“The Country Bunny and the Golden Shoes” by DuBose Heyward; pictures by Marjorie Flack is a Classic Easter Read for Our Times. It Teaches Young Readers that Resilence, Tenacity and Practicality Can Overcome Much in Life’s Challenges!
“The Country Bunny And The Little Golden Shoes”
By Du Bose Heyward, pictures by Marjorie Flack
I suppose my love for this Easter classic started out many years ago when I read it to my own daughters. And, because it states on the front cover, “as told to Jenifer”, it has special meaning for me. But the story continues to resonate with me in different ways as I continue to read it to groups of children in story hours today – more about that later.
It is, at face value, a wonderful story that engages the reader and listener from the start, with its narrative relating the belief that there are actually FIVE Easter bunnies.
And, they must be the wisest, kindest and swiftest bunnies in the whole world. Why? Simple. It is these five that are entrusted between sunset on Easter Eve, and dawn on Easter Morning, with the delivery of eggs for boys and girls throughout the world. It’s sort of akin to Santa’s helpers in Easter regalia.
How does the choosing take place? Well, when one of the five Easter Bunnies is no longer up to the task because of age, Grandfather Bunny who lives at the Palace of Easter Eggs, calls bunnies together from across the whole wide world to pick a replacement. Naturally, every mom is anxious for her bunny to be picked as the replacement. Sound familiar?
Enter the little Country Bunny. She has dreamed, as have all her friends, of someday being picked as one of the FIVE. The snooty big white rabbits in fine houses and the boastful jack rabbits snicker at her aspirations as if to say, YOU? Please dear do let us be realistic! But the Country Bunny insists, “Wait and see”!
Life, of course, has a tendency to intervene on even bunny’s dreams. It tends to do that sometimes with all sorts of sidetracks. For the Country Bunny, motherhood and TWENTY-ONE small ones to care for, puts her dream on hold for a bit, but even that she uses as a means to hone her skill set for the realization of her dream.
That it further encourages the taunts of the other rabbits means not a whit to her. The big white rabbits and the Jackrabbits with the long legs, tell the small Cottontail to stop her dreaming.
And for a time she does, but within that time, she is teaching her bunnies to be independent. She teaches each duo how to do certain tasks – how to cook, sew, mend, clean, do laundry, sing, dance, dig in the garden, paint pretty pictures and even with the last odd bunny, how to pull up her chair. She’s preparing them for LIFE. Tasks need doing and each has a special task assigned.
Naturally, the word spreads that one of the FIVE Easter Bunnies is retiring and the rabbits stream to the Palace of Easter Eggs for the selection process, which happily she wins as it involves rounding up all TWENTY-ONE of her children in a trice, for the chosen bunny must be wise, kind and swift.
She is chosen for the hardest delivery – to bring a special egg to a young boy who has been ill for a year. He lives on an isolated mountaintop coated with ice.
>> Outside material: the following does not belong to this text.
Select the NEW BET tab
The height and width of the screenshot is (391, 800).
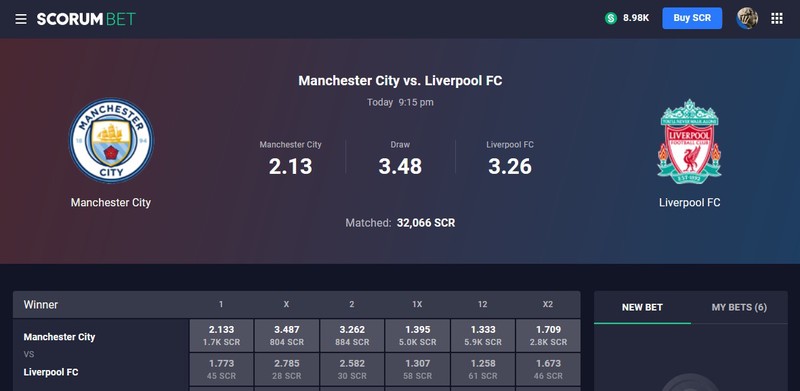coord(642,307)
But, if she succeeds, she will bring more happiness than any other bunny. She encounters many difficulties – fatigue, discouragement and even a last slippery fall, even as the goal seems within reach.
But this is one determined and BRAVE bunny that, as the Easter dawn rises, is aided in her quest by Grandfather Bunny who appears on the scene with, yes indeed, THE GOLDEN SHOES!
Did I mention they have special powers? The scene, as she lays the special egg with its beautiful interior, on the boy’s pillow is childhood itself.
Today, I found so much more in the reading of this classic picture book, as a mother whose children are grown and gone. So many times we, as parents, try to smooth the way for our children, to make it so much easier for them than we had it growing up. We do it of course, with the best of intentions, and with love. I think the current turn for such parents are “grass cutters,” as opposed to the formerly used “helicoptering” type. They hew out the path ahead discarding with careful aplomb any and all hazards in their children’s path that they, the parents consider a hindrance to the child’s progress. But it begs the question. At what cost is this carefully mapped out and barrier free route in its lack of teachable moments where self-reliance and problem-solving skills should enter the picture.
Perhaps we may take a lesson, as I hope our children will, that in the overcoming of difficulties through determination, and dreams realized through hard work, we achieve something of value that is not handed to us and lasts a lifetime.
In reading to children in story hours, one may, in some regard, though not entirely of course, come to a sense of the type of home each child may come from and whether kindness, respect, self-confidence, resilience and tenacity are taught or whether time at home is entirely child-focused and the parents are peripheral instead of role models for life.
And the practicalities of daily chores that the Country Bunny teaches her offspring sure does come in handy in real life.
Perhaps, that teaching approach may come in handy for some parents, when time hangs heavy during this time indoors, and young ones need a break from distance learning.
Why not try a bit of hands on learning, too?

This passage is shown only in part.